===== RECORD EXTRACTS

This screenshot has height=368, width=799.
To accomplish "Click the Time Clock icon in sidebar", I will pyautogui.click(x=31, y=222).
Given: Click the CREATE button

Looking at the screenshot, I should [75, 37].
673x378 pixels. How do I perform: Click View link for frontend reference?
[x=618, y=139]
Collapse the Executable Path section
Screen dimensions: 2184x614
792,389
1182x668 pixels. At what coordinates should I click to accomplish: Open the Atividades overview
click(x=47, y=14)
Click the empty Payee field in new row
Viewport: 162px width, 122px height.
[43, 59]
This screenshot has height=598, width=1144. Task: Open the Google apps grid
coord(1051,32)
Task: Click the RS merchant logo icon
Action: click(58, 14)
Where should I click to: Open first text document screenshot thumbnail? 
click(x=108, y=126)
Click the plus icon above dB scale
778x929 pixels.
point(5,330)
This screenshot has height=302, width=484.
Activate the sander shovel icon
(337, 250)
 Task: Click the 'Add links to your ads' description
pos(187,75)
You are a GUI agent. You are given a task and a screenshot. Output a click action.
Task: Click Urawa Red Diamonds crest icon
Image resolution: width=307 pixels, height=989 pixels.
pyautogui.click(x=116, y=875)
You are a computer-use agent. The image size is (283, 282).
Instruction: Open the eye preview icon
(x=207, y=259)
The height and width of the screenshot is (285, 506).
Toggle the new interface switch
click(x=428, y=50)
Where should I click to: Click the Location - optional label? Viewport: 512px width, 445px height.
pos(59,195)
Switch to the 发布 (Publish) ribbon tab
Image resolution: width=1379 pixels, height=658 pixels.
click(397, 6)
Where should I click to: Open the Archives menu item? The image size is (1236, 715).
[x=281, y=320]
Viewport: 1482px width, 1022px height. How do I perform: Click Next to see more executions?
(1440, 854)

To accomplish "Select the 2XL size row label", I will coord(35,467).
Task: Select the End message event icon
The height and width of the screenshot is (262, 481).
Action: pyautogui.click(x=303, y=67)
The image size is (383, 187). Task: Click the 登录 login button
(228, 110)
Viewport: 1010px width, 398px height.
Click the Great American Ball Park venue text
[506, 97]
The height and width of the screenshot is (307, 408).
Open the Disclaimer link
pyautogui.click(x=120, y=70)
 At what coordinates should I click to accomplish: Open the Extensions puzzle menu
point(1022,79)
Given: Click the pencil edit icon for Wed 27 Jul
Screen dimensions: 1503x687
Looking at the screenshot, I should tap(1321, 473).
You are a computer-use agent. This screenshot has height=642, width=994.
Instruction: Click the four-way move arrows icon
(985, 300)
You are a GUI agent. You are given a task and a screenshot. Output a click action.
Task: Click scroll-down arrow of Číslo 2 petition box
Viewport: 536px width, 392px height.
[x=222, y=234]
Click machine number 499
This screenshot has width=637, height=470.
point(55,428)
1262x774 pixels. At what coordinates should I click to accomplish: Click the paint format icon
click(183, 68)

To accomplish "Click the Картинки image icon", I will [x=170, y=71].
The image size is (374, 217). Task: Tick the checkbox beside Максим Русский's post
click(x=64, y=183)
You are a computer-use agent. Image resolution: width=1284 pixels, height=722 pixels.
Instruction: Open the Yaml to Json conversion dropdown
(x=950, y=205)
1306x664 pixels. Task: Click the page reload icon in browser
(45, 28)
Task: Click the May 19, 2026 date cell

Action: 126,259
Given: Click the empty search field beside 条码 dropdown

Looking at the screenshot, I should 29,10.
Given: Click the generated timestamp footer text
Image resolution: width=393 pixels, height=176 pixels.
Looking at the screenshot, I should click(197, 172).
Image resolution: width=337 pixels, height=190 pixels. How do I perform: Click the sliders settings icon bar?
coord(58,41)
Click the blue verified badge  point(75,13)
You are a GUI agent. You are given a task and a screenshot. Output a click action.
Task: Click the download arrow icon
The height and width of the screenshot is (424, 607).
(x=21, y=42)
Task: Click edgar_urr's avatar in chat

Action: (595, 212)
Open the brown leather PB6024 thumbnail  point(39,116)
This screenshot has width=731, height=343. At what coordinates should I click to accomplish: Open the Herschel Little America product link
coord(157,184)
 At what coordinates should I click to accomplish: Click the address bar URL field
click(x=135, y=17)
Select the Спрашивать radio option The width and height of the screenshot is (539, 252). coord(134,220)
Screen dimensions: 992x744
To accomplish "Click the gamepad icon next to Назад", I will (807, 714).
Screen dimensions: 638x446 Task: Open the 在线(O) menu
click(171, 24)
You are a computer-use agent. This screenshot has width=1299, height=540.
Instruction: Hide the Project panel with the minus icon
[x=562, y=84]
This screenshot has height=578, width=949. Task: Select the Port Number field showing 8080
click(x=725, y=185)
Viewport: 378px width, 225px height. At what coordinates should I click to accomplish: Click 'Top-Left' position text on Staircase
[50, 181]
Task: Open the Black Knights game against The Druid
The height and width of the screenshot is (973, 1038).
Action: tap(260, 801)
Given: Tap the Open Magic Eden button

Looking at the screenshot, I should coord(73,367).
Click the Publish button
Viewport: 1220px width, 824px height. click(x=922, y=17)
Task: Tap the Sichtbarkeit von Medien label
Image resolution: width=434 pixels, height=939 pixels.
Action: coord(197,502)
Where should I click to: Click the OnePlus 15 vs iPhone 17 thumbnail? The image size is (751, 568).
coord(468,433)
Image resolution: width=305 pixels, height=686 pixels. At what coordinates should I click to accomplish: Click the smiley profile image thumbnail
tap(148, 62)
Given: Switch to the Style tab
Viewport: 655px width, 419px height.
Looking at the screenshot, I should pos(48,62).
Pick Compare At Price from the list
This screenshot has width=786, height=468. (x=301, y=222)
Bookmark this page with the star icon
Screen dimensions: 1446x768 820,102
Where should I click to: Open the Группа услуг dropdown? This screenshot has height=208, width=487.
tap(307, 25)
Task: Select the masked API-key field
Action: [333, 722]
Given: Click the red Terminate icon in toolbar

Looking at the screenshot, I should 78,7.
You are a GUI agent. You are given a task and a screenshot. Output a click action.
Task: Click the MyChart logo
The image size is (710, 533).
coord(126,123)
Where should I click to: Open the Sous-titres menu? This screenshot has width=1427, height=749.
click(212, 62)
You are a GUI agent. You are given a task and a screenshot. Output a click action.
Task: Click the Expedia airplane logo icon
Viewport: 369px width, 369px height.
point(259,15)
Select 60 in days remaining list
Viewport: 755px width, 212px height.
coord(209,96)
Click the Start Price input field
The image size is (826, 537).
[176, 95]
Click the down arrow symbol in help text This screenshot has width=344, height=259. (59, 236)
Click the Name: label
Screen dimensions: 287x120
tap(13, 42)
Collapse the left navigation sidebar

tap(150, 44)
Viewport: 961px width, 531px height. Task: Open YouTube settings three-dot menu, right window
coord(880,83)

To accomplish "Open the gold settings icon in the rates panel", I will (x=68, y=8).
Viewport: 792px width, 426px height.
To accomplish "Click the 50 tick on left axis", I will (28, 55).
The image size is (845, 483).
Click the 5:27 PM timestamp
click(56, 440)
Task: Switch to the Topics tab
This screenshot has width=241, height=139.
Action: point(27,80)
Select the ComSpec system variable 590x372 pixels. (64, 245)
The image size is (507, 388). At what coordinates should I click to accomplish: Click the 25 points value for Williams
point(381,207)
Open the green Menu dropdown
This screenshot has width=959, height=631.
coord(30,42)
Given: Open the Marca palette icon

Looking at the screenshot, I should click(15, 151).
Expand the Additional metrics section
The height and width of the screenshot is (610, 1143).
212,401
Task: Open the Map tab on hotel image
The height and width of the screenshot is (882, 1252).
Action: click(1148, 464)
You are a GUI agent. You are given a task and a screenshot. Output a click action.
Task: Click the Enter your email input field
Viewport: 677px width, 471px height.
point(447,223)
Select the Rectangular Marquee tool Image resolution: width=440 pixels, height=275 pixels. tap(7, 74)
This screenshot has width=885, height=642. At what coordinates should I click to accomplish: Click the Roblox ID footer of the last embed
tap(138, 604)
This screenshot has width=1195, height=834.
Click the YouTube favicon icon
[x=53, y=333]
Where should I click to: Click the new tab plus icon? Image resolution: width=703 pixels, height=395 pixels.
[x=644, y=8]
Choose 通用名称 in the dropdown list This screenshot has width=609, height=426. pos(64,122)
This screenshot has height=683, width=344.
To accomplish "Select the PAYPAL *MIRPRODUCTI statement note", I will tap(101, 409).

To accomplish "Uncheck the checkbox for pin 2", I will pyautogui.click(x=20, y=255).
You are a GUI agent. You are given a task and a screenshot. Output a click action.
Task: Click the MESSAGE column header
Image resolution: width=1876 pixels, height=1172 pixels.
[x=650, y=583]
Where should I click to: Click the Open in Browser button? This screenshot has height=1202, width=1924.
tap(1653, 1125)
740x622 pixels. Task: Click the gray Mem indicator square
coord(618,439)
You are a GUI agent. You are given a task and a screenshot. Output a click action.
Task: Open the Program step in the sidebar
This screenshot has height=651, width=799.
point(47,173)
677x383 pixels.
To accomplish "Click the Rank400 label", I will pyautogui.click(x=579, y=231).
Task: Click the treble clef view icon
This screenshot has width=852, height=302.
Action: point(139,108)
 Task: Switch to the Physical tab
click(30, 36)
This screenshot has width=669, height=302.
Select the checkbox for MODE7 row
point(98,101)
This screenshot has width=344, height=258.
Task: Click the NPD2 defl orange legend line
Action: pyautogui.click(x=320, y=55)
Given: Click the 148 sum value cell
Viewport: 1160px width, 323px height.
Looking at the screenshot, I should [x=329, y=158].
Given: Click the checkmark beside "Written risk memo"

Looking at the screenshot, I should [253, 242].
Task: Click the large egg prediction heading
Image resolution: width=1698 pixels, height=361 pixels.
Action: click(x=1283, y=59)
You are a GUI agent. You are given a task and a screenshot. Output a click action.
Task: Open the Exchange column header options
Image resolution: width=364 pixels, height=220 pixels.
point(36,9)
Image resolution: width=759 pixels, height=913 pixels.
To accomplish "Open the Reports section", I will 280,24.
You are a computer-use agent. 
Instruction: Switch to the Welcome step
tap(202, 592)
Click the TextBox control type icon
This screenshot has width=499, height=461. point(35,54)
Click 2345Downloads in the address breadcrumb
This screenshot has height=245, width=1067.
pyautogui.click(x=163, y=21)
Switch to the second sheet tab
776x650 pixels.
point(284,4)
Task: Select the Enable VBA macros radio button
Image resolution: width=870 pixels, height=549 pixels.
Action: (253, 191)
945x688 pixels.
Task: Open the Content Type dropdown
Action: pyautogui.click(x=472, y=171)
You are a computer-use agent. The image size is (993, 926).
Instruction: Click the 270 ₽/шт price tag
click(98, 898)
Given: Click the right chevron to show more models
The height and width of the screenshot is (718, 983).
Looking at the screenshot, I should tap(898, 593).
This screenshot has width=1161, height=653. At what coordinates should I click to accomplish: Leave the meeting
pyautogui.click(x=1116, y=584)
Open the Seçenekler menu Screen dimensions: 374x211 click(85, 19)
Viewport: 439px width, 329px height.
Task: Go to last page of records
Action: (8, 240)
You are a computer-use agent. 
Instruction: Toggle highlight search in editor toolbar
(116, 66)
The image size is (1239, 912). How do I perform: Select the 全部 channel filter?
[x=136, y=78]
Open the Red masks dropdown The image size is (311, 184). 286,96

==========

DO THIS: In the entries, take the part that opens with the line containing "Bookmark this page with the star icon" and closes with the line containing "coord(880,83)", and write it out again with "logo" swapped for "emblem" and nothing else changed.

TASK ANSWER:
Bookmark this page with the star icon
Screen dimensions: 1446x768 820,102
Where should I click to: Open the Группа услуг dropdown? This screenshot has height=208, width=487.
tap(307, 25)
Task: Select the masked API-key field
Action: [333, 722]
Given: Click the red Terminate icon in toolbar

Looking at the screenshot, I should 78,7.
You are a GUI agent. You are given a task and a screenshot. Output a click action.
Task: Click the MyChart emblem
The image size is (710, 533).
coord(126,123)
Where should I click to: Open the Sous-titres menu? This screenshot has width=1427, height=749.
click(212, 62)
You are a GUI agent. You are given a task and a screenshot. Output a click action.
Task: Click the Expedia airplane emblem icon
Viewport: 369px width, 369px height.
point(259,15)
Select 60 in days remaining list
Viewport: 755px width, 212px height.
coord(209,96)
Click the Start Price input field
The image size is (826, 537).
[176, 95]
Click the down arrow symbol in help text This screenshot has width=344, height=259. (59, 236)
Click the Name: label
Screen dimensions: 287x120
tap(13, 42)
Collapse the left navigation sidebar

tap(150, 44)
Viewport: 961px width, 531px height. Task: Open YouTube settings three-dot menu, right window
coord(880,83)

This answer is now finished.